Voilà bien des mots qui se retrouvent un peu trop souvent accolés dans les médias. L’université de Dijon propose même un DU « Traiter la souffrance en milieu scolaire et péri-scolaire ».
L’institution, aux travers des paradoxes dans lesquels elle engage ses personnels, génèrerait-elle cette souffrance ? Ou bien serait-ce la mauvaise gestion émotionnelle des personnels qui serait au cœur du problème ? Les formations à la communication non-violente, à la cohérence cardiaque, … se déploient à grande vitesse mais rien ne semble pour l’heure être en mesure d’arrêter cette tempête. Serait-ce une des conséquences de l’avènement de « l’injonction paradoxale » de Grégory Bateson ou de la « novlangue managériale » décrite par Vincent de Gaulejac ?
Pour mieux comprendre, revenons sur la notion d’injonction paradoxale. Selon Grégory Bateson et Paul Watzlawick de l’école de Palo-Alto, une injonction paradoxale prend la forme d’un ordre qui contient une contradiction telle que l’on ne peut y répondre « il est interdit d’interdire » (disait Jean Yanne). Un bon moyen d’obtenir une injonction paradoxale est alors d’exiger un comportement qui ne peut être que spontané : « Sois spontané(e) ! » ou « Soyez innovants ! » (mais surtout ne bouleversez pas l’ordre établi).

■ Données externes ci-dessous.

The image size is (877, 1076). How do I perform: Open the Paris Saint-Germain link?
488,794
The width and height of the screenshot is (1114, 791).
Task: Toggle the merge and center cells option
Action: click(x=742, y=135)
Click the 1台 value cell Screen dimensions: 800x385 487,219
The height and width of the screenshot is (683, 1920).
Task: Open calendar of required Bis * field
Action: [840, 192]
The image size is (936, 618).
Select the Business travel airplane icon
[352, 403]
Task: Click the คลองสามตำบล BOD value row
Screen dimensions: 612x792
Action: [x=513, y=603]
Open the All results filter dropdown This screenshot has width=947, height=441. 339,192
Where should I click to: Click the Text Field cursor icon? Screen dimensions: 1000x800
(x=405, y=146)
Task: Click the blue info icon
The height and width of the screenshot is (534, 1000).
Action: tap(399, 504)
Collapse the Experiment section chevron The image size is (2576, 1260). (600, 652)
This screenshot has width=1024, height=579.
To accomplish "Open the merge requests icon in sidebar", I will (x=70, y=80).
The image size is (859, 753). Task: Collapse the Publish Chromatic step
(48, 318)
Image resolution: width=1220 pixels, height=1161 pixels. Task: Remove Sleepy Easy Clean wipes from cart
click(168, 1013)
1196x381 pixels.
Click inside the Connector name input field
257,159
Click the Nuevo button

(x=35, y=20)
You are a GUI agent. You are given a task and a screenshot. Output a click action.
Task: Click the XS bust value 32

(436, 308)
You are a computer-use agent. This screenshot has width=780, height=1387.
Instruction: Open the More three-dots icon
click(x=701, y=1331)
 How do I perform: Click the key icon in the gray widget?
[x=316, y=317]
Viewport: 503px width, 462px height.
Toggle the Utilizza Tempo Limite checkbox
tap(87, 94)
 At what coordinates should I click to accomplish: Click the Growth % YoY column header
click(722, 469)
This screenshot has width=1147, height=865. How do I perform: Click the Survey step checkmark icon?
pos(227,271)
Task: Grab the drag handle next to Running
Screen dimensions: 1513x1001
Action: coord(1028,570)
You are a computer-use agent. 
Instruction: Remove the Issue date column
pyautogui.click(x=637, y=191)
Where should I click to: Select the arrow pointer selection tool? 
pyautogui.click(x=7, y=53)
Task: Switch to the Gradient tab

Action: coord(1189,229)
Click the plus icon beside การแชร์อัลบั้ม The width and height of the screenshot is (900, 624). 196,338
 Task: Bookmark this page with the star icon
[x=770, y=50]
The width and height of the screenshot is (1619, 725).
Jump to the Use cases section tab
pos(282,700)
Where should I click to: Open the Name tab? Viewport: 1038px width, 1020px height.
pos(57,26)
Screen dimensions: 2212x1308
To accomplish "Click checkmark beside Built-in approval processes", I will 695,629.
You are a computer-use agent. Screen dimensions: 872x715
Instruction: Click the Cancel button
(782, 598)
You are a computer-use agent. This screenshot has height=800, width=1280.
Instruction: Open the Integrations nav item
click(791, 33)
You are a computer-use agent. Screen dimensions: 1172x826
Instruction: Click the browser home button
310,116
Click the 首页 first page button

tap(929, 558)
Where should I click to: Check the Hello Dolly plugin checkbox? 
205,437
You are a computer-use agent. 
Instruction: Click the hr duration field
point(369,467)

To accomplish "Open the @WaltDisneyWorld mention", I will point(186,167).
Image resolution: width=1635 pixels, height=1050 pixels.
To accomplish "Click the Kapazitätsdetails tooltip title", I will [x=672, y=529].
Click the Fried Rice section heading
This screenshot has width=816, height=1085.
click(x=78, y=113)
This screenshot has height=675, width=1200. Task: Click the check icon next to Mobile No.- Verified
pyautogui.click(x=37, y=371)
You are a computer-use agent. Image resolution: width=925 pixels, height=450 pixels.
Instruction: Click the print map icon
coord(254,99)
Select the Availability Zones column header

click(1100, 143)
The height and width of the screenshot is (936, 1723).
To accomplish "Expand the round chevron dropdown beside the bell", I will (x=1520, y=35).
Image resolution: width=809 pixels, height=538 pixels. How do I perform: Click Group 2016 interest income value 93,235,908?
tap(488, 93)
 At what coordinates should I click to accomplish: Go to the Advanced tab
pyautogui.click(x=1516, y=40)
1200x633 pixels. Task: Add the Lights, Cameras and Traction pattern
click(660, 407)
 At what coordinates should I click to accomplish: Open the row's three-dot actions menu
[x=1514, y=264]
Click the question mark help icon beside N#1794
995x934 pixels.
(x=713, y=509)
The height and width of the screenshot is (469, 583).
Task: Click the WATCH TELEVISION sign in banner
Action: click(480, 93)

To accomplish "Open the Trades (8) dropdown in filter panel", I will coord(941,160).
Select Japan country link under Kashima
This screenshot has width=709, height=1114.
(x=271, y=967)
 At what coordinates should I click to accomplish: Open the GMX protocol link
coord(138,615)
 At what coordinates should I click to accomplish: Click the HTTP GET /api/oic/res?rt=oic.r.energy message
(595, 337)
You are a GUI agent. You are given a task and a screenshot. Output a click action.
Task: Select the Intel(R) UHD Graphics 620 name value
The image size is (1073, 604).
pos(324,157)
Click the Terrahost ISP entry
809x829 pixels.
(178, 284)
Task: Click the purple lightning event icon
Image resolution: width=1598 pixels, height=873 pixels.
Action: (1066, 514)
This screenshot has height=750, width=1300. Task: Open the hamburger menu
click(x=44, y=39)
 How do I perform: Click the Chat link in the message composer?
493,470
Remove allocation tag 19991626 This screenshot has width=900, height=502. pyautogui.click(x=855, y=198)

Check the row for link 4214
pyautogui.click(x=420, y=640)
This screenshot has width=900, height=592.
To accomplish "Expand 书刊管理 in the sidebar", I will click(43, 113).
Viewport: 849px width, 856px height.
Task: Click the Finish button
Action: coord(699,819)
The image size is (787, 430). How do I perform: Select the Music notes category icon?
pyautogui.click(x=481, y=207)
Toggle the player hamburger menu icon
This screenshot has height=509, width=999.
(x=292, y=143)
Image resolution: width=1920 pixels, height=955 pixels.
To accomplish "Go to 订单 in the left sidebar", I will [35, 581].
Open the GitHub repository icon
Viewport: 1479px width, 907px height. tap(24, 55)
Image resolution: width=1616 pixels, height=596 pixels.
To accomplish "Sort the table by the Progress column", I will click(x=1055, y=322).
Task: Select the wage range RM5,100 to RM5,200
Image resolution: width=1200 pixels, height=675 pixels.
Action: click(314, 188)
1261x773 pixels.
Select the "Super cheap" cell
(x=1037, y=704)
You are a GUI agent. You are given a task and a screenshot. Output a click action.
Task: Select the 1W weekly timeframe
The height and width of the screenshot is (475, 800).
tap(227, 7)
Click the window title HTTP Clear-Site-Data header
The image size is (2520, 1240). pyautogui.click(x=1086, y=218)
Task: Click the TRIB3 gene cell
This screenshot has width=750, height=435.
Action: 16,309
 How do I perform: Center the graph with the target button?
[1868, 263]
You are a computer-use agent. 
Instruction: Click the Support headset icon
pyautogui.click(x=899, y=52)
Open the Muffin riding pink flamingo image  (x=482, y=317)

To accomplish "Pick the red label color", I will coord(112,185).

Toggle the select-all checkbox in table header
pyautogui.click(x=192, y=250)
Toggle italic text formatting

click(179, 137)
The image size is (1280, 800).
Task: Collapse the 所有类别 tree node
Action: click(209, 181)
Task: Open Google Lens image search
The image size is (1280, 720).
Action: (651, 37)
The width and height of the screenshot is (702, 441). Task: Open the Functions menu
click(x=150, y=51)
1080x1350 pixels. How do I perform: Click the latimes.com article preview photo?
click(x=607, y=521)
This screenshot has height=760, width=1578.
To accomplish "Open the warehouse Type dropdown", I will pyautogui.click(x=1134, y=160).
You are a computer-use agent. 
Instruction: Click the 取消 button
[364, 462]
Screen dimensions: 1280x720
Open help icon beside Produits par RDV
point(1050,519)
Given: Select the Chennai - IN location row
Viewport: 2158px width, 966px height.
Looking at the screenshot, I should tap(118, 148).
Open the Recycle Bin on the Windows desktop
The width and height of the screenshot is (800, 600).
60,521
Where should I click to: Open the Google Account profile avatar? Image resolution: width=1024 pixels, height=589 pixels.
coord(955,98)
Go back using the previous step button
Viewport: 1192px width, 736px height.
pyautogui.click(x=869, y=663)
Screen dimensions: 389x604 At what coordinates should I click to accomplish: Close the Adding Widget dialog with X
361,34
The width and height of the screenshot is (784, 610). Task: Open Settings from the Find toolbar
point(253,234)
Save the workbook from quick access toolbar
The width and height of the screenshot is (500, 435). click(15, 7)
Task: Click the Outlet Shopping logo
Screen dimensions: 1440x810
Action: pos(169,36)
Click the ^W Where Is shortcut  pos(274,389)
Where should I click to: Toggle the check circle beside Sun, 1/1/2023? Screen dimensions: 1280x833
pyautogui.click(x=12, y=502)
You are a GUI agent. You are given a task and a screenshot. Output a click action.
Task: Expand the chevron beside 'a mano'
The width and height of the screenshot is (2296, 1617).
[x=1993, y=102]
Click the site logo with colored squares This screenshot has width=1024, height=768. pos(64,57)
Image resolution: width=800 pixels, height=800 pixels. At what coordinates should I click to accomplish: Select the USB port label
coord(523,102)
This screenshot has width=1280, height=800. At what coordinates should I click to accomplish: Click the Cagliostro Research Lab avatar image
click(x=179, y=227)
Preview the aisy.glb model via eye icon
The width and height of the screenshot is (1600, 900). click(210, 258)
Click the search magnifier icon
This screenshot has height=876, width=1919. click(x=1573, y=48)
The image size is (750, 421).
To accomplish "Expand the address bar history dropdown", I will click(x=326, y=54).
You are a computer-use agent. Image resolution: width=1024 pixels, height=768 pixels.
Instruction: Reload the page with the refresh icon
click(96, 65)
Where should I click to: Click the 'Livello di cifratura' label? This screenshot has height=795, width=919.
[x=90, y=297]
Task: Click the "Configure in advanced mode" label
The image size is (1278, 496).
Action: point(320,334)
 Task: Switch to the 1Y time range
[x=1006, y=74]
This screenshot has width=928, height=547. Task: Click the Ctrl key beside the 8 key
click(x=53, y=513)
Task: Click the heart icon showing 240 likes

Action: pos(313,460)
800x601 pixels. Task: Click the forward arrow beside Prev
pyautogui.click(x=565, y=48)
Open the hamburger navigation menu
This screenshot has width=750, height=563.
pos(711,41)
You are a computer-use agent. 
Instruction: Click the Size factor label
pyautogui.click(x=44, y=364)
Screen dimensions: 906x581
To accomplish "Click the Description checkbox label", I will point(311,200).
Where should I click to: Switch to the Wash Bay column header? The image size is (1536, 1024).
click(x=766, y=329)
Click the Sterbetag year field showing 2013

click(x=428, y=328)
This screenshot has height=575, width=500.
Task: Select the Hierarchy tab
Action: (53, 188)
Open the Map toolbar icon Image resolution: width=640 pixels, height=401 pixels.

On demande ici au cerveau de reprendre le contrôle sur une réaction spontanée comme l’apparition d’une émotion, d’une pensée, d’une manifestation physiologique…
Ne serait-ce pas contre-productif que d’essayer de se forcer à être heureux ? ou même de vouloir étouffer ses émotions (« vous ne devriez pas vous énerver pour si peu ! ») …
Ces injonctions, fréquentes dans notre communication moderne, ne conduisent pourtant pas toujours à la souffrance et cela d’autant plus lorsque nous restons capable de les dénoncer. Quelques pistes de réflexions supplémentaires proviennent des écrits de Vincent de Gaulejac (directeur du laboratoire du changement social) et de son travail autour de « l’organisation paradoxante » et de la novlangue managériale lors de l’analyse du management de la société IBM (qui semble avoir connu jusqu’à maintenant un nombre de suicides supérieur à celui de France Télécom). Le lien entre management des services et injonctions paradoxales (puisque c’est bien de cela qu’il s’agit), est aussi décrit dans l’article universitaire « Bureaucratie et émotions. Des injonctions paradoxales ? » cosigné par Ariel Eggrickx, Agnès Mazars-Chapelon.
Relier bureaucratie et néo-management semble difficile quand on ordonne entre autres d’innover et de se soumettre aux règles, mais aussi de mobiliser les émotions lors des apprentissages tout en restant le plus rationnel possible. N’y a-t-il pas là quelques contradictions ? Les enseignants ne seraient-ils pas eux aussi en proie à de telles injonctions ?
Les personnels de l’éducation nationale sont aujourd’hui encouragés de toutes parts à faire des choix et à obéir (bureaucratie quand tu nous tiens !!), à faire plus avec moins ou encore à se montrer plus autonome tout en respectant les décisions de la hiérarchie…
Là où les choses se corsent, c’est (selon Bateson) lorsque nous nous trouvons dans l’impossibilité de dénoncer le paradoxe. Cela peut se produire lorsque nous avons peur de perdre une relation vitale (avec un parent, avec un employeur…) ou bien par exemple lorsque que nous sommes soumis à la novlangue managériale (qui manie les oxymores tel une obscure clarté) et dont une des fonctions serait de faire coexister les contradictions.
Un bon exemple de novlangue réside dans l’affirmation « vous êtes libres de travailler 24h sur 24 » ; derrière cette illusion de choix, sommes-nous réellement libres ? Les personnels que nous sommes se retrouvent alors la plupart du temps, faute de formation en communication bien incapable de dénoncer ces subterfuges.
C’est bien ce type de situation qui serait à l’origine de ce que Bateson nomme alors « la double contrainte » (double-bind en anglais) dont une des caractéristiques serait de nous soumettre à une extrême souffrance psychologique.